**Text excerpt:**
=== Section Start ===

Description Stuart Midgley 2014-04-15 17:40:48 MDT

Afternoon

I think we are getting to the point where doing the job special error states in the epilogslurmctld is almost unworkable.  Their are race conditions we can't think of good ways to solve.  We really need the queue to perform the operation in an atomic way.

Here is our epilogslurmctld

#!/bin/bash

{

export PATH=/d/sw/slurm/latest/bin:/d/sw/slurm/latest/sbin:$PATH

JOB_EXIT=${SLURM_JOB_EXIT_CODE2%:*}

echo "$(date)    "$(for v in ${!SLURM_*} JOB_EXIT; do echo -n "${v}=${!v} "; done)

if [[ "$SLURM_JOB_EXIT_CODE2" != "0:0" ]] || (( JOB_EXIT > 0 )) ; then
#    echo "$(date)    "$(for v in ${!SLURM_*}; do echo -n "${v}=${!v} "; done)

    for((i=1; ; i++)); do
        status=0
        scontrol requeuehold state=SpecialExit ${SLURM_JOB_ID} && break
        status=$?
        sleep $(( RANDOM % (30+i) ))
    done

    exit $status
fi

} >> /var/log/slurm/slurmctld_epilog.log 2>&1


This has at least 2 race conditions.  First, the log is controlled by log rotate and if that occurs while we are in the scontrol or the sleep or anywhere else in the script, we loose logging information.  To be honest, we can probably work around this and its not a "massive" production issue.

=== Section End ===

**Source information:**
=== Section Start ===

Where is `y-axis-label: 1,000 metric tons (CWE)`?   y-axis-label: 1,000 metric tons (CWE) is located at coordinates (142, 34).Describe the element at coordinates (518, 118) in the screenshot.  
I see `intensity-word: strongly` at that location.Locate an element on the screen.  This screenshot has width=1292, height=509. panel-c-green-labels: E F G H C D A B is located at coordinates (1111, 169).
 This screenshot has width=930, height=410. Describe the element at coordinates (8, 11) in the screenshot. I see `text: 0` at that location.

=== Section End ===

**Assignment 1:** In the Slurm epilog bug report, copy everything from "export PATH=/d/sw/slurm/latest/bin:/d/sw/slurm/latest/sbin:$PATH" down to "RANDOM % (30+i) ))", renaming "SpecialExit" to "ErrorHold" throughout.
**Assignment 2:** List every absolute filesystem path that appears in the script within the Slurm epilog bug report.
**Assignment 3:** Continue the Slurm epilog bug report from the point at which it ends.
The listing is not required for any of the work requested here.

**Task output 1:**
export PATH=/d/sw/slurm/latest/bin:/d/sw/slurm/latest/sbin:$PATH

JOB_EXIT=${SLURM_JOB_EXIT_CODE2%:*}

echo "$(date)    "$(for v in ${!SLURM_*} JOB_EXIT; do echo -n "${v}=${!v} "; done)

if [[ "$SLURM_JOB_EXIT_CODE2" != "0:0" ]] || (( JOB_EXIT > 0 )) ; then
#    echo "$(date)    "$(for v in ${!SLURM_*}; do echo -n "${v}=${!v} "; done)

    for((i=1; ; i++)); do
        status=0
        scontrol requeuehold state=ErrorHold ${SLURM_JOB_ID} && break
        status=$?
        sleep $(( RANDOM % (30+i) ))

**Task output 2:**
- /bin/bash
- /d/sw/slurm/latest/bin
- /d/sw/slurm/latest/sbin
- /var/log/slurm/slurmctld_epilog.log

**Task output 3:**
The second is more a problem and I think we have seen this.  If a user deletes the job while we are in the loop, then the scontrol will continue to fail for ever... and the epilog will never finish.  We need the infinite loop to try and ensure that the SpecialExit state is set (ie. to prevent loosing the job if we have communication or timeout issues).

Comment 1 David Bigagli 2014-04-16 11:25:03 MDT

The idea we have is to specify a configurable parameter

RequeueExitValues=1,2,3,4,5

then if the job exits with one of these we requeue it in special state.

Would this work?

David

Comment 2 Phil Schwan 2014-04-16 11:29:47 MDT

Yes, I expect it would work very well!  We have a wrapper script that catches all internal exit codes from user programs, whatever they might be, and normalises them to a consistent set of values.

Comment 3 Stuart Midgley 2014-04-16 17:50:00 MDT

After some thought and discussion, we might have another idea.

We could set MinJobAge=infinite (or something really really large) then we could have the epilogslurmctld remove successful jobs from Slurm.  In this way, it is fail safe.  Jobs will be in CG state for ever in the queue.  People would then have to requeue them to get them to rerun once they have fixed the problem.

Comment 4 Stuart Midgley 2014-04-16 17:50:50 MDT

Ooops... a value of zero does what we want... shows how well we can read :)

Comment 5 Stuart Midgley 2014-04-16 17:53:34 MDT

If we go down the road of setting MinJobAge=0 what does that do for accounting?  And any other systems...

Comment 6 Moe Jette 2014-04-17 03:42:00 MDT

(In reply to Stuart Midgley from comment #5)
> If we go down the road of setting MinJobAge=0 what does that do for
> accounting?  And any other systems...

It means the job records will never get purged from the slurmctld daemon. Performance will take a big hit and you'll exhaust memory. You could set it fairly large (say an hour), but not zero.

Comment 7 Stuart Midgley 2014-04-17 03:43:38 MDT

But our epilogslurmctld will purge it.

Comment 8 Moe Jette 2014-04-17 03:44:50 MDT

(In reply to Stuart Midgley from comment #7)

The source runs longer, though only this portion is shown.